COUNTDOWN: 13  days to Wrongful Conviction Day: (Thursday October 2, 2014); Quote from participating lawyer Sal Caramanna:  "Wrongful convictions can be eradicated. It is a complex issue, but the question of attitude is not: all criminal justice participants need to step up and rise to the challenge. Defence counsel must fearlessly defend, relentlessly advocate and leave no stone unturned. Prosecutors must always be open to being wrong about their cases, to looking for exculpatory evidence and must never shy away from any lead that may undermine the prosecution theory. Judges must always be evenhanded, never letting the emotions and profile of a case skew their judgment."

STORY: "Murder charges dropped against MIT worker in death of 6-month-old son," by reporters John R. Ellement and Martin Finucane, published in the Boston Globe on September 18, 2014.

GIST:  "Middlesex County prosecutors have dropped first-degree murder charges in the case of Geoffrey Wilson, a former Massachusetts Institute of Technology employee charged in 2010 with killing his 6-month-old son. Prosecutors dropped the case after questions were raised about a medical expert’s finding on the cause of the child’s death and after the state medical examiner’s office in August changed the manner of death in the case from “homicide” to “could not be determined.” Prosecutors said they acted today “in the interests of justice.” Wilson’s attorney, J.W. Carney Jr., said in August that the baby’s mother and grandmother had a rare genetic defect that can cause weaknesses in collagen, which would make a person more susceptible to ruptures of arteries or veins.

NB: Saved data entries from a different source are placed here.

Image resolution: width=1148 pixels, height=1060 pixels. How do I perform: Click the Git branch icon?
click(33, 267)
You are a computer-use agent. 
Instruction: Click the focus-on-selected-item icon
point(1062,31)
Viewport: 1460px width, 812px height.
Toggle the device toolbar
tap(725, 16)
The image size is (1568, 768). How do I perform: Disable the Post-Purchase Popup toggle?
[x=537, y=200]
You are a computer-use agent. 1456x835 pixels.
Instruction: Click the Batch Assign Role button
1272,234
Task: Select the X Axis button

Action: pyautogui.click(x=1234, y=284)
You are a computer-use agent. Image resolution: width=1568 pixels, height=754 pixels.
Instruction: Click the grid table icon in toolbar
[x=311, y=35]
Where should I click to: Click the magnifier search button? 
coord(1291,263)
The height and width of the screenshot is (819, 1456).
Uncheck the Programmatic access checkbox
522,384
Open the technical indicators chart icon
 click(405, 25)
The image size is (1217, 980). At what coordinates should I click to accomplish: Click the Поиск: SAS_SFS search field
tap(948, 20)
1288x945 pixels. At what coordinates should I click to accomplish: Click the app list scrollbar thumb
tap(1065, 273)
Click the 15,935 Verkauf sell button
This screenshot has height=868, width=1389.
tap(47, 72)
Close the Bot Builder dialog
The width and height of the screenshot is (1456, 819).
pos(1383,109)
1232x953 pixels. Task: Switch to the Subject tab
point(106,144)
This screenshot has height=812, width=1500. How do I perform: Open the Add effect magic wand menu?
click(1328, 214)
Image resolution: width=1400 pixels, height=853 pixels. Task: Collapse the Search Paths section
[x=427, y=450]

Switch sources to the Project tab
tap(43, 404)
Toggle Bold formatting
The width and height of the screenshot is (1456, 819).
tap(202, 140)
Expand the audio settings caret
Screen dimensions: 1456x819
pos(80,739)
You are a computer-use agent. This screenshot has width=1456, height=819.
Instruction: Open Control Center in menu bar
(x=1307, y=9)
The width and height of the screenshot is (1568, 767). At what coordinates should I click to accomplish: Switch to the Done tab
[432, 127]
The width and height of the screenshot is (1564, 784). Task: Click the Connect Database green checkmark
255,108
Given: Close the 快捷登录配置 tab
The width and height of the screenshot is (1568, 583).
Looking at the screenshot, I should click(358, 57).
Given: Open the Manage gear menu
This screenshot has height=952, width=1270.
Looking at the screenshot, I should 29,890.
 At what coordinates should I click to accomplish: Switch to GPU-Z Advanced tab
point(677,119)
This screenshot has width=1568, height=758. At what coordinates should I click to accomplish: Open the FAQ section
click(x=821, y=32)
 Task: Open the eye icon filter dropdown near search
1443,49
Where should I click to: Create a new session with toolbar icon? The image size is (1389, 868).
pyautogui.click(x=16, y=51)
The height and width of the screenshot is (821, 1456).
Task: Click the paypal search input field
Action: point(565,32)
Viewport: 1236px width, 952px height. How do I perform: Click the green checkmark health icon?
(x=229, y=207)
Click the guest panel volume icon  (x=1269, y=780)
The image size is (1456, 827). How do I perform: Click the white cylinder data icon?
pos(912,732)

Carney said today that five experts hired by the defense had convinced the medical examiner that the death was not a criminal act. “It was every parent’s nightmare when Geoff Wilson was charged” with murdering his son, Carney said today. “All five of our medical experts offered the opinion that Nathan Wilson had died of natural causes, and not Shaken Baby Syndrome,’’ Carney said.  Prosecutors said in a nolle prosequi filing — notifying the court that they would not pursue the case further — that after the medical examiner’s original ruling, new information came to light on the family’s medical history. Prosecutors said that they had reviewed the family’s medical history; reviewed additional genetic tests; reviewed medical records and literature with the medical examiner; and consulted experts in clinical genetics and anatomic, clinical and forensic pathology. “Had this matter proceeded to trial, the Medical Examiner would not, to a reasonable degree of medical certainty, have been able to opine as to whether the cause of death was due to inflicted injury or natural causes,’’ prosecutors wrote..........Defense attorneys in the case of Aisling Brady McCarthy, the nanny charged with killing a baby in Cambridge in 2013, have also raised questions in their case about Dr. Alice Newton, the expert who gave her opinion in both the McCarthy and Wilson cases."